▶ AUFGABEN:
A: Prüfen Sie, ob die Aussagen (i), (ii) und (iii) mit dem Quellentext zur Zulässigkeit der Beschwerde übereinstimmen. Beantworten Sie jede mit Ja oder Nein und zitieren Sie dazu wörtlich die entscheidenden Worte des Textes. (i) Die belangte Behörde stützt sich in ihrer Gegenschrift auf § 46 und § 54 des Klagenfurter Stadtrechts. (ii) Der Verwaltungsgerichtshof stellt fest, dass die Erhebung einer Verwaltungsgerichtshofbeschwerde eine Angelegenheit der laufenden Verwaltung ist. (iii) Das Klagenfurter Stadtrecht ist im LGBl. für Kärnten Nr. 58/1967 enthalten.
B: Setzen Sie den Quellentext zur Zulässigkeit der Beschwerde nach seinem letzten Satz fort.

▶ QUELLENTEXT:

Vorweg ist auf die Frage der Zulässigkeit der Beschwerde einzugehen:

Hiezu wird von der belangten Behörde in ihrer Gegenschrift unter Hinweis auf § 46 und § 54 des Klagenfurter Stadtrechts die Ansicht vertreten, daß der Bürgermeister nur dann in den Angelegenheiten des Stadttheaters bzw. sonstigen Unternehmungen der Stadt tätig werden könnte, wenn es sich um eine Angelegenheit der "laufenden Verwaltung" handle. Dies sei aber zu verneinen, weil die Erhebung einer Verfassungs- oder Verwaltungsgerichtshofbeschwerde jedenfalls eine außerordentliche Maßnahme sei und keine laufende Angelegenheit.

Zu diesem Vorbringen ist auf § 54 Abs. 1 des Klagenfurter Stadtrechts, LGBl. für Kärnten Nr. 58/1967, zu verweisen, wonach der Bürgermeister die Stadt vertritt. Wie der Verwaltungsgerichtshof - ausgehend vom hg. Erkenntnis eines verstärkten Senates vom 29. Mai 1980, Slg. N. F. Nr. 10.147/A - wiederholt ausgesprochen hat, können ordnungsgemäß kundgemachte Organisationsnormen für juristische Personen auch des öffentlichen Rechts nach außen Handlungsbeschränkungen der zur Vertretung berufenen Organe vorsehen; sprechen die Normen jedoch VON EINER VERTRETUNG NACH AUßEN SCHLECHTHIN (wie im Beschwerdefall das Klagenfurter Stadtrecht), so kann nicht auf anderweitige, bloß die Willensbildung im Innenverhältnis behandelnde Normen zurückgegriffen werden. Derart kann es auch dahingestellt bleiben, ob die Erhebung einer Verwaltungsgerichtshofbeschwerde eine Angelegenheit der "laufenden Verwaltung" ist oder nicht. Wenn nämlich die belangte Behörde in ihrer Gegenschrift aus den §§ 46 und 54 des Klagenfurter Stadtrechts abzuleiten sucht, diese Angelegenheit (als eine nicht behördliche Aufgabe der Stadt) obliege im Grunde des § 46 Abs. 1 des Klagenfurter Stadtrechts dem Stadtsenat, so würde damit lediglich im Sinne der vorgenannten hg. Rechtsprechung auf eine die Zulässigkeit der Beschwerde nicht berührende, bloß die Willensbildung im Innenverhältnis behandelnde Norm zurückgegriffen werden.

Die Beschwerde ist aber auch nicht etwa deshalb unzulässig, weil im Instanzenzug eine Feststellung der Umlagepflicht "für den Magistrat der Landestadt Klagenfurt" erfolgte.

▶ BEREITGESTELLTE DATEN:
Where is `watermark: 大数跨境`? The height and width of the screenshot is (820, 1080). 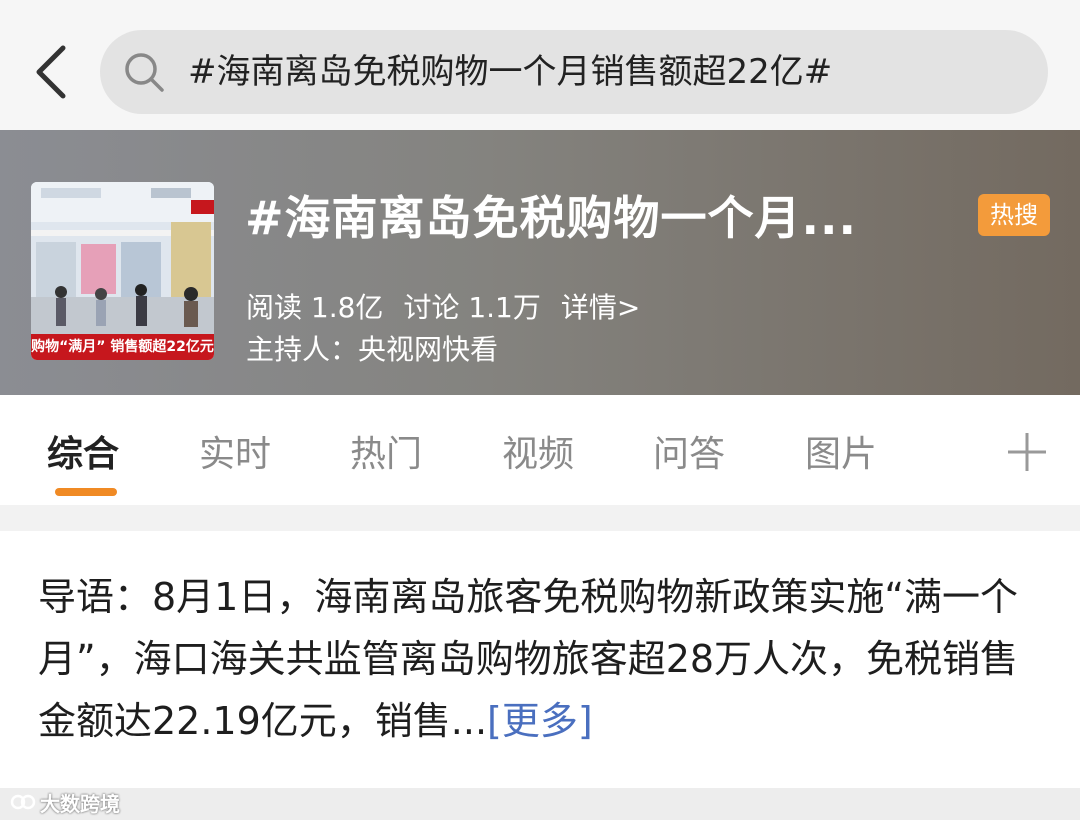
watermark: 大数跨境 is located at coordinates (65, 802).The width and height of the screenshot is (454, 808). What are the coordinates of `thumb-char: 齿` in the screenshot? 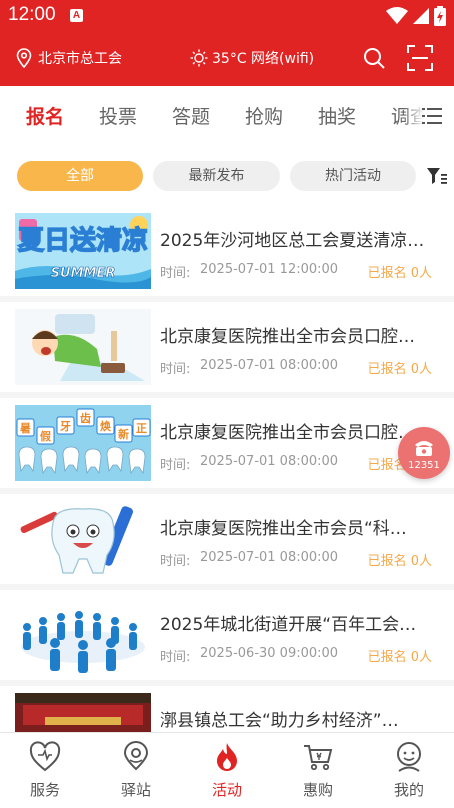 It's located at (86, 418).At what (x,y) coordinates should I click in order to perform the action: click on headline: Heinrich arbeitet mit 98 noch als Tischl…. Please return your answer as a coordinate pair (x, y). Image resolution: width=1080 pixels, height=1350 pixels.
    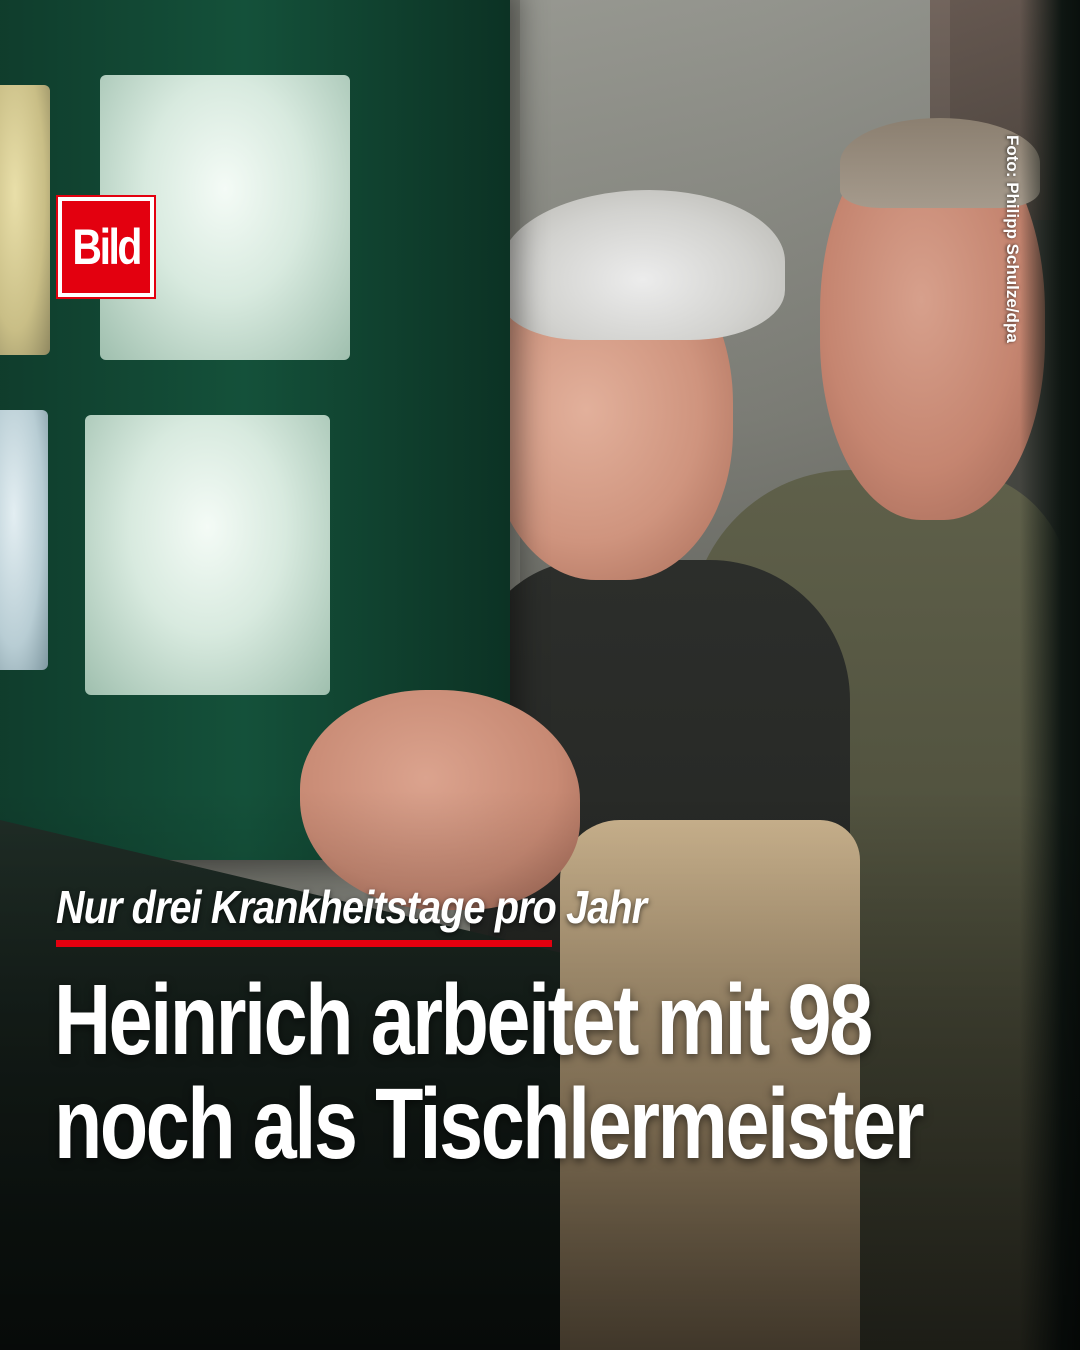
    Looking at the image, I should click on (554, 1072).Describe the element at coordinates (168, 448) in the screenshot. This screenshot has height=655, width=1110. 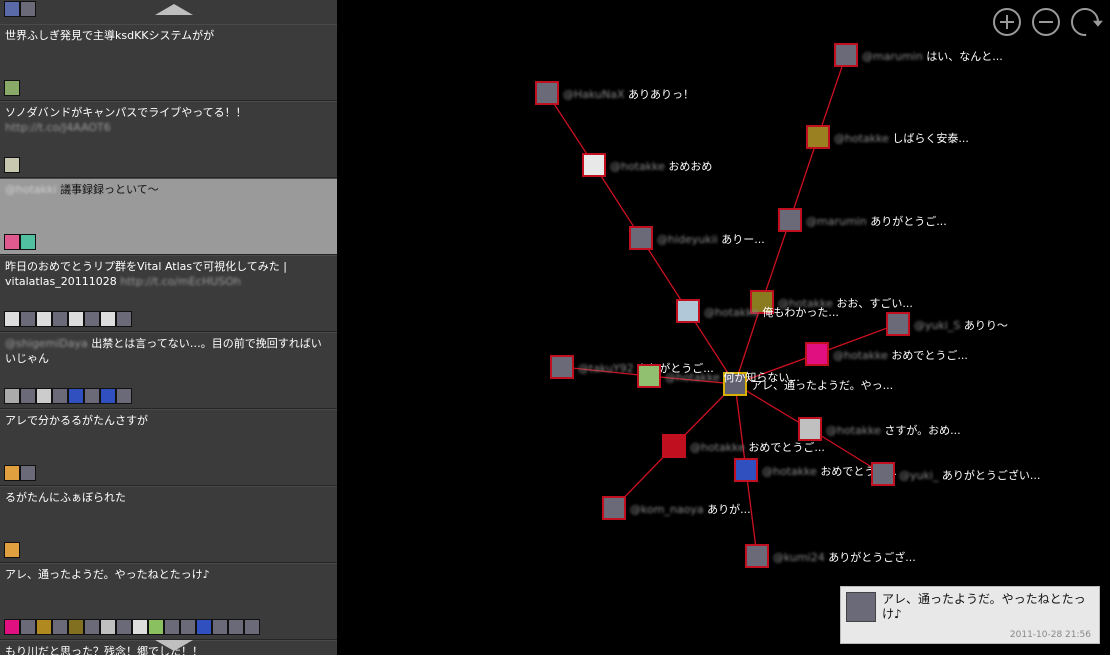
I see `tweet-row: アレで分かるるがたんさすが` at that location.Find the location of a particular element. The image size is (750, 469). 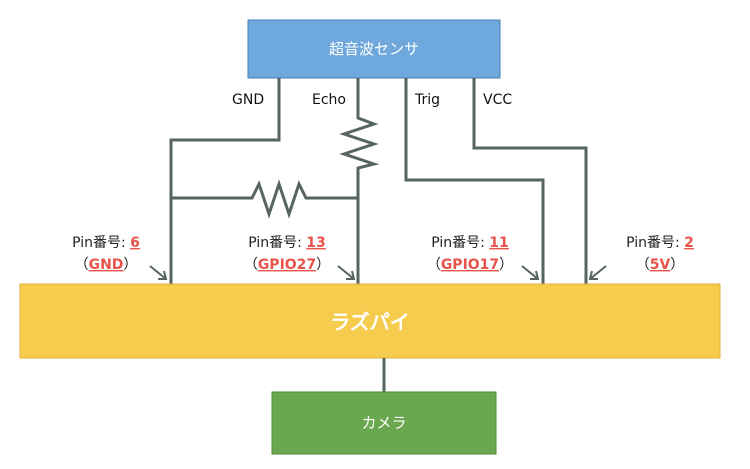

pin-annotation-gpio27: Pin番号: 13 （GPIO27） is located at coordinates (300, 258). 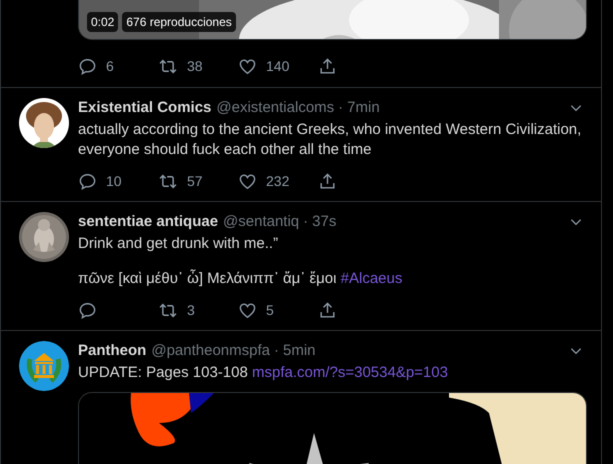 I want to click on like-count: 232, so click(x=278, y=181).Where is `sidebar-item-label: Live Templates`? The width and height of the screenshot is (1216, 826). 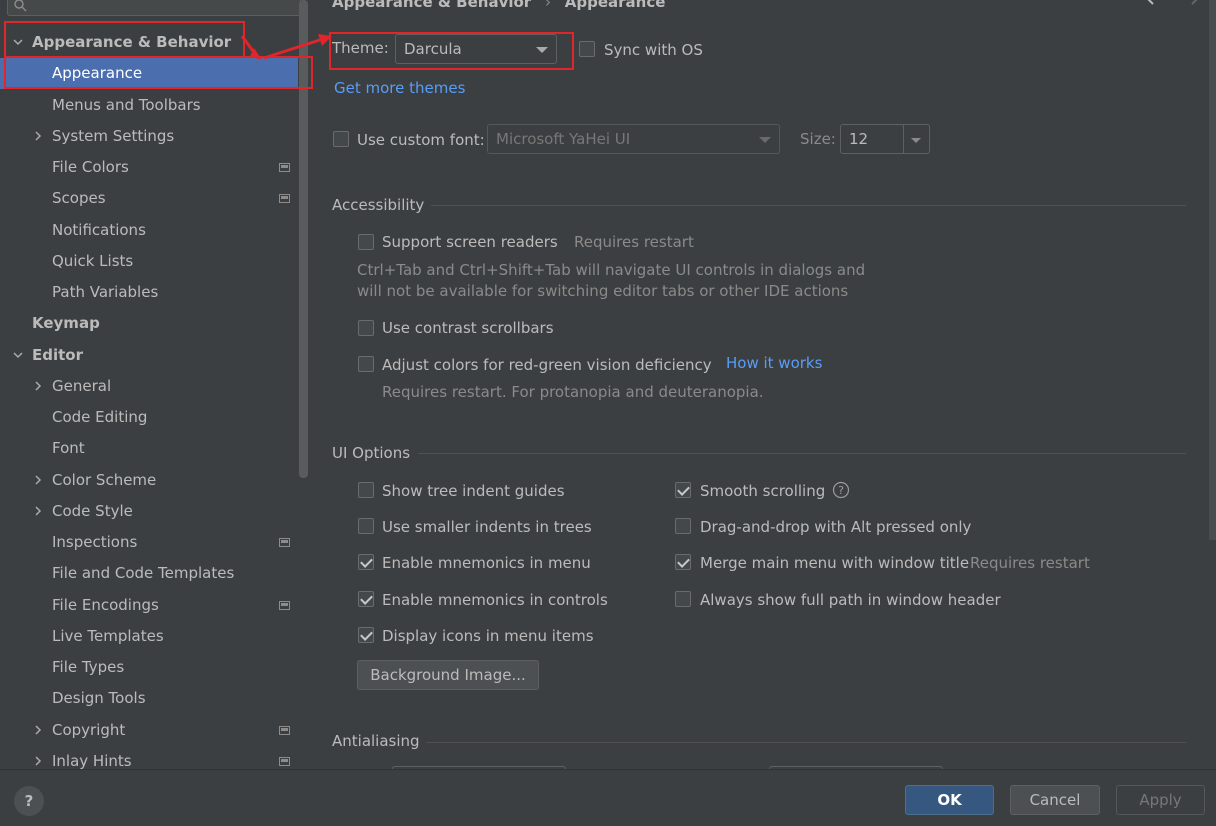 sidebar-item-label: Live Templates is located at coordinates (108, 636).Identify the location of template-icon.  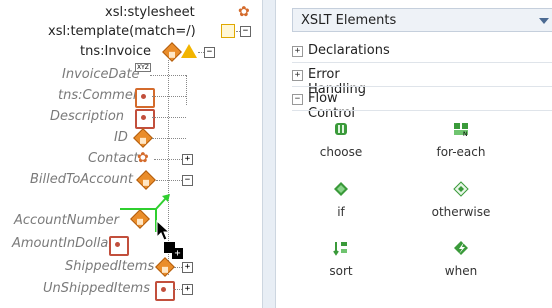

▶ ERGEBNISSE:
A:
(i) Ja: „unter Hinweis auf § 46 und § 54 des Klagenfurter Stadtrechts“
(ii) Nein: „Derart kann es auch dahingestellt bleiben, ob die Erhebung einer Verwaltungsgerichtshofbeschwerde eine Angelegenheit der "laufenden Verwaltung" ist oder nicht.“
(iii) Ja: „§ 54 Abs. 1 des Klagenfurter Stadtrechts, LGBl. für Kärnten Nr. 58/1967“

B:
Dem hg. Erkenntnis eines verstärkten Senates vom 25. Mai 1992, Zl. 91/15/0085, folgend, ist der Verwaltungsgerichtshof der Ansicht, daß es sich bei der Bezeichnung "Magistrat der Landeshauptstadt Klagenfurt" nur um ein Vergreifen im Ausdruck handelt und der Bescheidwille tatsächlich darauf ging, die festgestellte Umlagepflicht der beschwerdeführenden Gemeinde zuzurechnen, die als juristische Person des öffentlichen Rechts nur durch ihre Organe handeln kann. Der angefochtene Bescheid ist daher nicht als dem beschwerdeführenden Rechtsträger gegenüber als ins Leere gegangen anzusehen, weil das (prozessual) nicht rechtsfähige Organ "Magistrat der Landeshauptstadt Klagenfurt" des Rechtsträgers anstelle des Rechtsträgers selbst genannt wird.

Die Beschwerde ist daher zulässig. Sie ist auch - soweit darin die Tätigkeit des Stadttheaters Klagenfurt angesprochen wird - in der Sache begründet.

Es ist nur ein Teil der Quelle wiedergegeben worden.